**WHAT TO PRODUCE**
Start to finish, copy the data exactly.

**DATASET**
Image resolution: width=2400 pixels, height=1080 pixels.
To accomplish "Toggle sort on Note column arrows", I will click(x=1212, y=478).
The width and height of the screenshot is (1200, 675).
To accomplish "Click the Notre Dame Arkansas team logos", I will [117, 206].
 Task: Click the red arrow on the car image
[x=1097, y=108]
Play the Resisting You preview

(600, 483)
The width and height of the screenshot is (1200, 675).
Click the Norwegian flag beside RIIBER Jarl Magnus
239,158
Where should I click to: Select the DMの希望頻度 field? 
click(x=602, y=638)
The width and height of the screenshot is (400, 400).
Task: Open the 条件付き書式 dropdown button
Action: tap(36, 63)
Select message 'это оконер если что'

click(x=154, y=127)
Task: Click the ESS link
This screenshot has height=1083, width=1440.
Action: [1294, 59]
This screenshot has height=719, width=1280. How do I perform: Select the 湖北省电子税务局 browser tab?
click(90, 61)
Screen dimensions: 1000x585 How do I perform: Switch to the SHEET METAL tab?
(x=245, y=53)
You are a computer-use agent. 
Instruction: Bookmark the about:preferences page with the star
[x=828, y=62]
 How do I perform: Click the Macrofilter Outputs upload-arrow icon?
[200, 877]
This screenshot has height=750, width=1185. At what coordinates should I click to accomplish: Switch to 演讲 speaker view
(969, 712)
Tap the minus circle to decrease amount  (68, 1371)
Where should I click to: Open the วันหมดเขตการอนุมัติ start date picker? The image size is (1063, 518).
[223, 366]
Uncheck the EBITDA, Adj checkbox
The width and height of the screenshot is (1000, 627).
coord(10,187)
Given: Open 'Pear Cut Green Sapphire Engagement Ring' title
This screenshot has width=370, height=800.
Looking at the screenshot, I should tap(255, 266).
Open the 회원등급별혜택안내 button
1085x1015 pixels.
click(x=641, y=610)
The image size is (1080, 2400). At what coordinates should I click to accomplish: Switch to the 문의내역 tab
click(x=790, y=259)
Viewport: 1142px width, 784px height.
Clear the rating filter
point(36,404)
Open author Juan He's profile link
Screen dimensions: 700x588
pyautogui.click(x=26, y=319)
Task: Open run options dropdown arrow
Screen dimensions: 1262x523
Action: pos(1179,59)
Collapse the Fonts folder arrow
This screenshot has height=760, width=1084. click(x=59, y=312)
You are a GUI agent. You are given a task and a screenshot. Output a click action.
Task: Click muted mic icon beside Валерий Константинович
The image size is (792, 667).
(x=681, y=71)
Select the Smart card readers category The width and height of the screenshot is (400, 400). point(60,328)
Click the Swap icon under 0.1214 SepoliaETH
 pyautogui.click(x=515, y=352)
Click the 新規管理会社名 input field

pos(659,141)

**EXERCISE OUTPUT**
Image resolution: width=2400 pixels, height=1080 pixels.
To accomplish "Toggle sort on Note column arrows", I will click(x=1212, y=478).
The width and height of the screenshot is (1200, 675).
To accomplish "Click the Notre Dame Arkansas team logos", I will [117, 206].
 Task: Click the red arrow on the car image
[x=1097, y=108]
Play the Resisting You preview

(600, 483)
The width and height of the screenshot is (1200, 675).
Click the Norwegian flag beside RIIBER Jarl Magnus
239,158
Where should I click to: Select the DMの希望頻度 field? 
click(x=602, y=638)
The width and height of the screenshot is (400, 400).
Task: Open the 条件付き書式 dropdown button
Action: tap(36, 63)
Select message 'это оконер если что'

click(x=154, y=127)
Task: Click the ESS link
This screenshot has height=1083, width=1440.
Action: [1294, 59]
This screenshot has height=719, width=1280. How do I perform: Select the 湖北省电子税务局 browser tab?
click(90, 61)
Screen dimensions: 1000x585 How do I perform: Switch to the SHEET METAL tab?
(x=245, y=53)
You are a computer-use agent. 
Instruction: Bookmark the about:preferences page with the star
[x=828, y=62]
 How do I perform: Click the Macrofilter Outputs upload-arrow icon?
[200, 877]
This screenshot has height=750, width=1185. At what coordinates should I click to accomplish: Switch to 演讲 speaker view
(969, 712)
Tap the minus circle to decrease amount  (68, 1371)
Where should I click to: Open the วันหมดเขตการอนุมัติ start date picker? The image size is (1063, 518).
[223, 366]
Uncheck the EBITDA, Adj checkbox
The width and height of the screenshot is (1000, 627).
coord(10,187)
Given: Open 'Pear Cut Green Sapphire Engagement Ring' title
This screenshot has width=370, height=800.
Looking at the screenshot, I should tap(255, 266).
Open the 회원등급별혜택안내 button
1085x1015 pixels.
click(x=641, y=610)
The image size is (1080, 2400). At what coordinates should I click to accomplish: Switch to the 문의내역 tab
click(x=790, y=259)
Viewport: 1142px width, 784px height.
Clear the rating filter
point(36,404)
Open author Juan He's profile link
Screen dimensions: 700x588
pyautogui.click(x=26, y=319)
Task: Open run options dropdown arrow
Screen dimensions: 1262x523
Action: pos(1179,59)
Collapse the Fonts folder arrow
This screenshot has height=760, width=1084. click(x=59, y=312)
You are a GUI agent. You are given a task and a screenshot. Output a click action.
Task: Click muted mic icon beside Валерий Константинович
The image size is (792, 667).
(x=681, y=71)
Select the Smart card readers category The width and height of the screenshot is (400, 400). point(60,328)
Click the Swap icon under 0.1214 SepoliaETH
 pyautogui.click(x=515, y=352)
Click the 新規管理会社名 input field

pos(659,141)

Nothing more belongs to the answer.